Records drawn from a dataset:
--
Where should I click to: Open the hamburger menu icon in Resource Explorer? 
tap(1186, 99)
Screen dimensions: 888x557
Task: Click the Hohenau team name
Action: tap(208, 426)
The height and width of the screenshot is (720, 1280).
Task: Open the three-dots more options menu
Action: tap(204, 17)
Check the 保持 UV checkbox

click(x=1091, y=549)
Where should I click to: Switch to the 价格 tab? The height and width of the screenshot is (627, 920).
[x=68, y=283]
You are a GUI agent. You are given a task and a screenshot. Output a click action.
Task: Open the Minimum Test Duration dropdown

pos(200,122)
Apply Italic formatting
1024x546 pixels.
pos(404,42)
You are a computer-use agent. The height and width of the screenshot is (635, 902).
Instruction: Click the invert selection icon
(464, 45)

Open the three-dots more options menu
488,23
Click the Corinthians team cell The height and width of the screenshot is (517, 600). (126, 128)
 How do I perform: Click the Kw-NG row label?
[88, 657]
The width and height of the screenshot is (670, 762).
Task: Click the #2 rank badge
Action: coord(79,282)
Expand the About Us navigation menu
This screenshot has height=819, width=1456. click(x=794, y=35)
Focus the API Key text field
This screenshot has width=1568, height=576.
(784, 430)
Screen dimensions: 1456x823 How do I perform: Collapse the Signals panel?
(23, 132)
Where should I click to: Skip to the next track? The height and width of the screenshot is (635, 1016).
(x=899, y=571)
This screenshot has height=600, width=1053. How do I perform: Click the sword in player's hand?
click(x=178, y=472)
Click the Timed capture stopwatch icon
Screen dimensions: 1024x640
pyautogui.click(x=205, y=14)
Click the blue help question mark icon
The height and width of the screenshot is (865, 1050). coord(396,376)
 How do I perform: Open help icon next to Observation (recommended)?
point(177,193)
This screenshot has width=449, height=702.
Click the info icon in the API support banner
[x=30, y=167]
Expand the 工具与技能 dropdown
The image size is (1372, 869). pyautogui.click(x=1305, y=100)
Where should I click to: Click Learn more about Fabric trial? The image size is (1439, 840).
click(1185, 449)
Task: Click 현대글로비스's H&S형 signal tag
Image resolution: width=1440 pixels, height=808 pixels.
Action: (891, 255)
--
TASK TO CARRY OUT:
Could you output every entry above exactly as it stands?

SOLUTION TO THIS EXERCISE:
Where should I click to: Open the hamburger menu icon in Resource Explorer? 
tap(1186, 99)
Screen dimensions: 888x557
Task: Click the Hohenau team name
Action: tap(208, 426)
The height and width of the screenshot is (720, 1280).
Task: Open the three-dots more options menu
Action: tap(204, 17)
Check the 保持 UV checkbox

click(x=1091, y=549)
Where should I click to: Switch to the 价格 tab? The height and width of the screenshot is (627, 920).
[x=68, y=283]
You are a GUI agent. You are given a task and a screenshot. Output a click action.
Task: Open the Minimum Test Duration dropdown

pos(200,122)
Apply Italic formatting
1024x546 pixels.
pos(404,42)
You are a computer-use agent. The height and width of the screenshot is (635, 902).
Instruction: Click the invert selection icon
(464, 45)

Open the three-dots more options menu
488,23
Click the Corinthians team cell The height and width of the screenshot is (517, 600). (126, 128)
 How do I perform: Click the Kw-NG row label?
[88, 657]
The width and height of the screenshot is (670, 762).
Task: Click the #2 rank badge
Action: coord(79,282)
Expand the About Us navigation menu
This screenshot has height=819, width=1456. click(x=794, y=35)
Focus the API Key text field
This screenshot has width=1568, height=576.
(784, 430)
Screen dimensions: 1456x823 How do I perform: Collapse the Signals panel?
(23, 132)
Where should I click to: Skip to the next track? The height and width of the screenshot is (635, 1016).
(x=899, y=571)
This screenshot has height=600, width=1053. How do I perform: Click the sword in player's hand?
click(x=178, y=472)
Click the Timed capture stopwatch icon
Screen dimensions: 1024x640
pyautogui.click(x=205, y=14)
Click the blue help question mark icon
The height and width of the screenshot is (865, 1050). coord(396,376)
 How do I perform: Open help icon next to Observation (recommended)?
point(177,193)
This screenshot has width=449, height=702.
Click the info icon in the API support banner
[x=30, y=167]
Expand the 工具与技能 dropdown
The image size is (1372, 869). pyautogui.click(x=1305, y=100)
Where should I click to: Click Learn more about Fabric trial? The image size is (1439, 840).
click(1185, 449)
Task: Click 현대글로비스's H&S형 signal tag
Image resolution: width=1440 pixels, height=808 pixels.
Action: (891, 255)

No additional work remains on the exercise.